Le considerazioni che precedono affrontano le diverse ormai acquisite forme di comunicazione “social” che premano ad entrare nel mondo del diritto, aprendo una strada nel dibattito giurisprudenziale, dove già presente il processo amministrativo telematico e l’informatizzazione delle procedure di gara, con piattaforme on line, può giungere e giunge all’individuazione del contraente con la P.A., ma resta ancora poco da attendere per far sì che tali comunicazioni digitali (ancora “deboli”) acquistino valore giuridico.
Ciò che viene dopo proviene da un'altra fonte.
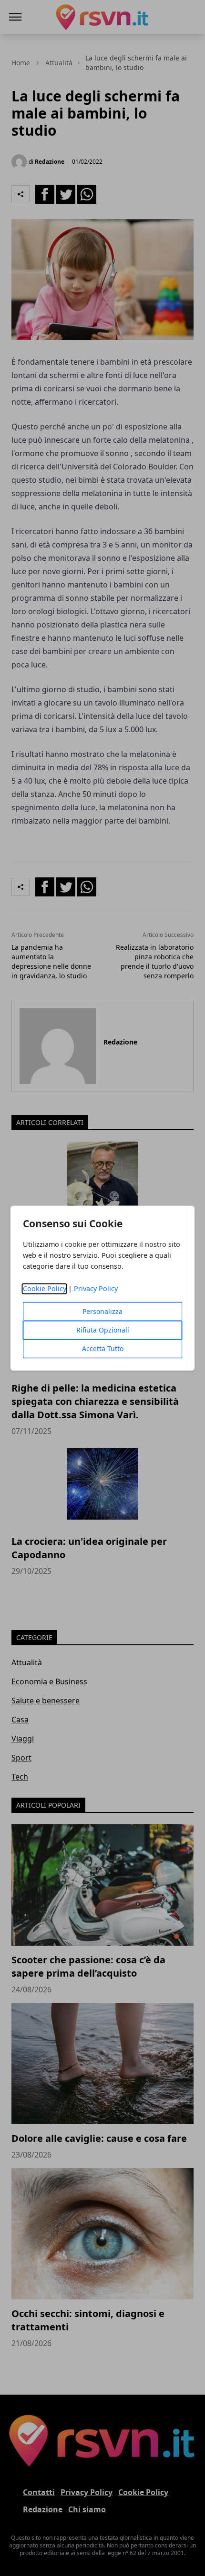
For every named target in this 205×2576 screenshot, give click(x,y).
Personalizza (102, 1311)
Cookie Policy (44, 1288)
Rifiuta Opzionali (102, 1329)
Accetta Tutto (102, 1348)
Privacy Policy (96, 1288)
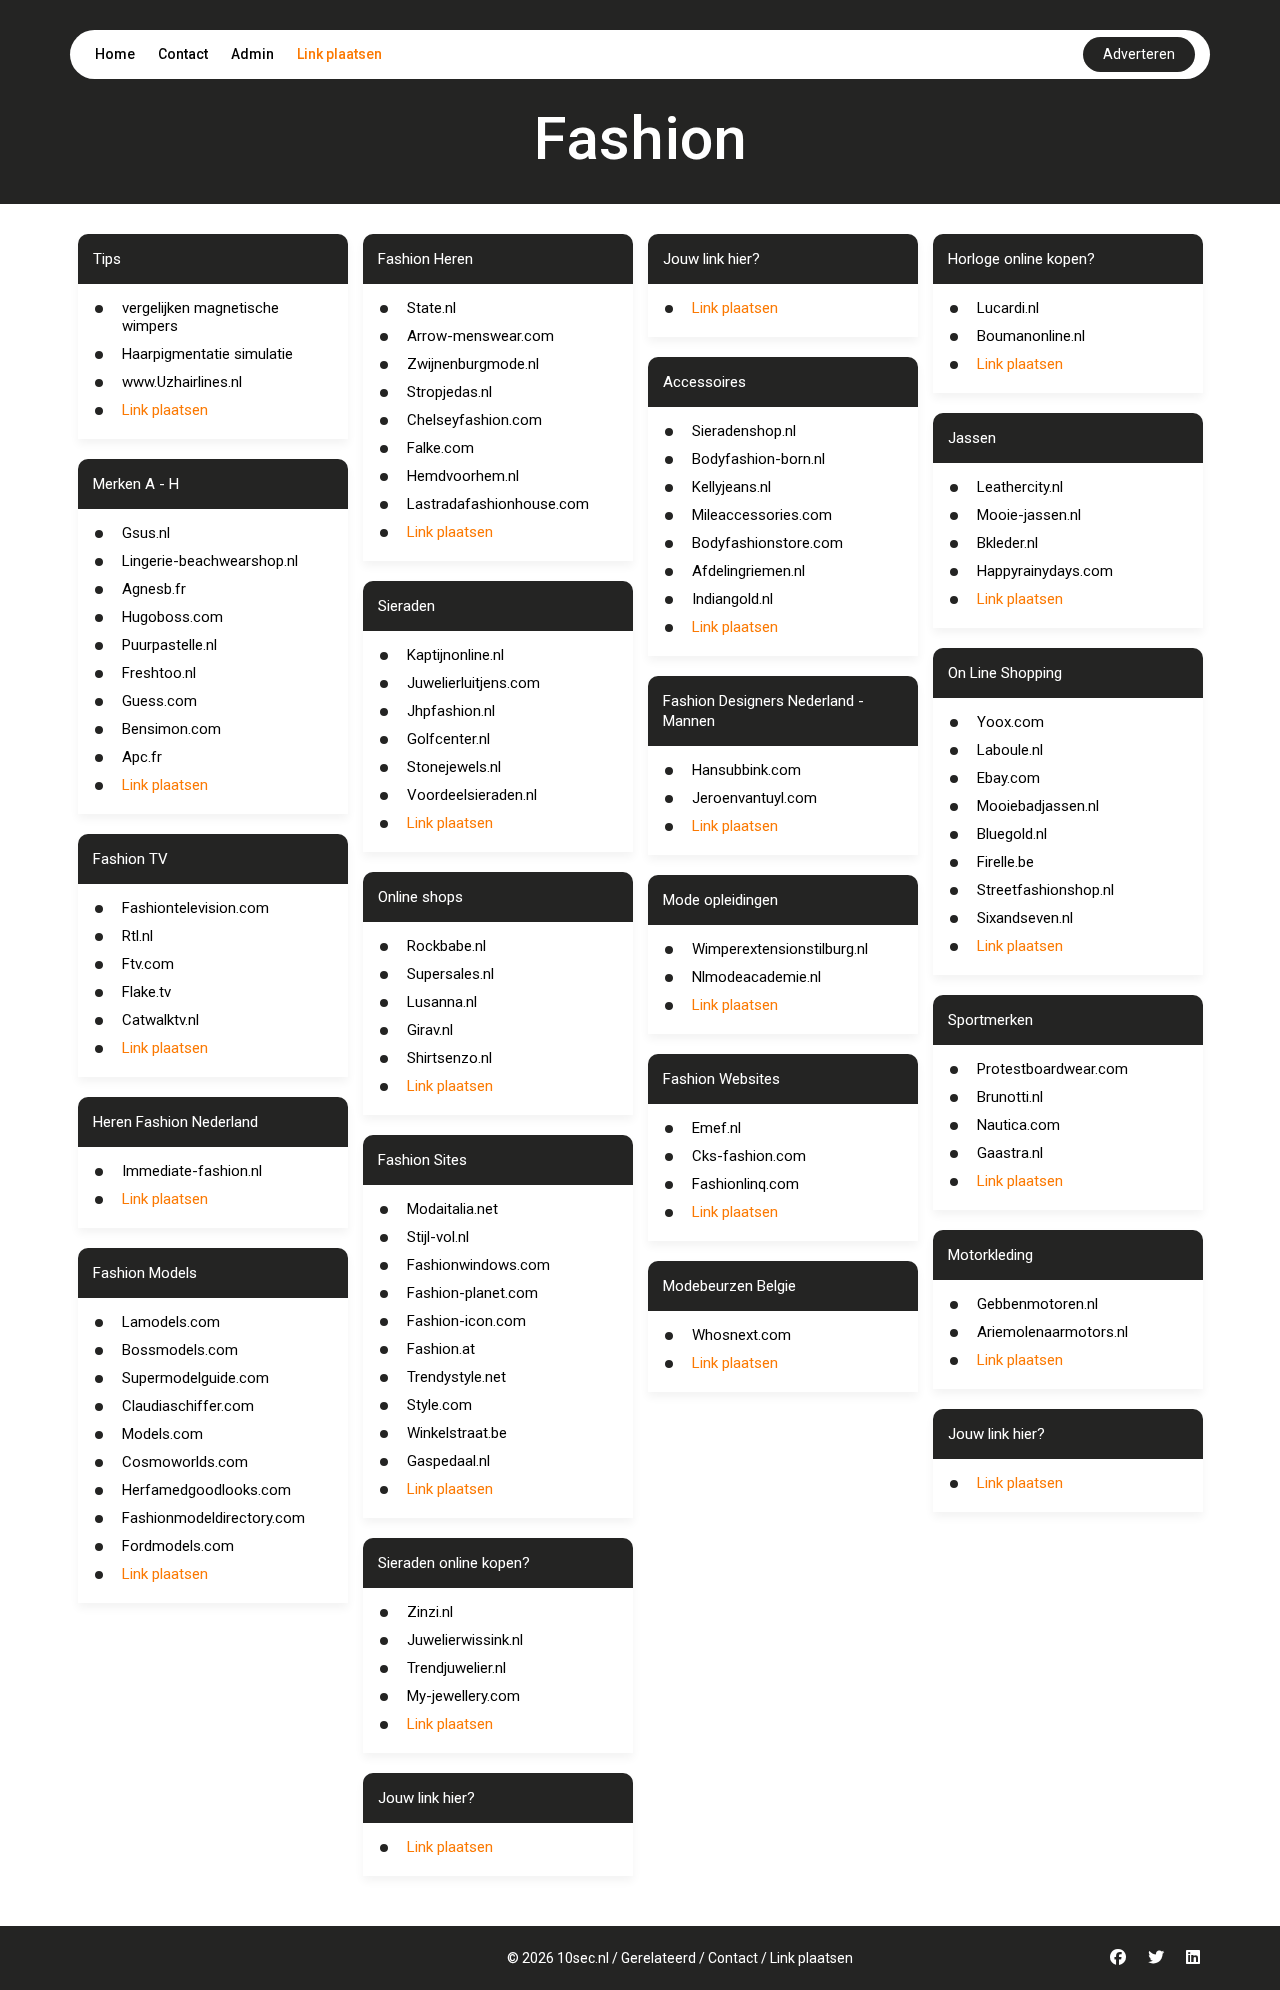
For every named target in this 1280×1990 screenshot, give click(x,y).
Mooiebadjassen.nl (1038, 806)
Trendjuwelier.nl (456, 1668)
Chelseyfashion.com (474, 420)
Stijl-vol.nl (438, 1237)
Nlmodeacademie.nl (756, 977)
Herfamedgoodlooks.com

I traffici economici, le movimentazioni di merci e di persone, le operazioni finanziarie e del denaro sono sempre più invasive, l’esigenza di assicurare l’identità digitale con un semplice flag o clik si impone nei processi di totale globalizzazione delle operazioni digitali: si tratta – a ben vedere – di garantire da una parte, la sicurezza delle informazioni (tutela dei dati personali e identità digitale generalizzata), dall’altra, una corretta codificazione informatica delle procedure amministrative (la digitalizzazione con il Piano Triennale dell’informatica della P.A., questo vorrebbe).
In presenza di una digitalizzazione spinta, e della sua effettiva realizzazione in tutta sicurezza, anche queste forme di comunicazione virtuale acquisteranno cittadinanza nell’ordinamento giuridico (e in un non troppo lontano futuro), soprattutto ove si consideri che le maggiori corporate che governano il mercato mondiale – in termini di fatturato e investimenti – sono nell’ITC (Information Communication Technology).
(Estratto, Il valore giuridico delle comunicazioni digitali in rete, ictsecuritymagazine.com, 23 aprile 2019)
[1] T.A.R. Liguria, sez. I, sentenza n. 787/2014.
[2] Cons. Stato, sez. VI, 12 febbraio 2015, n. 769.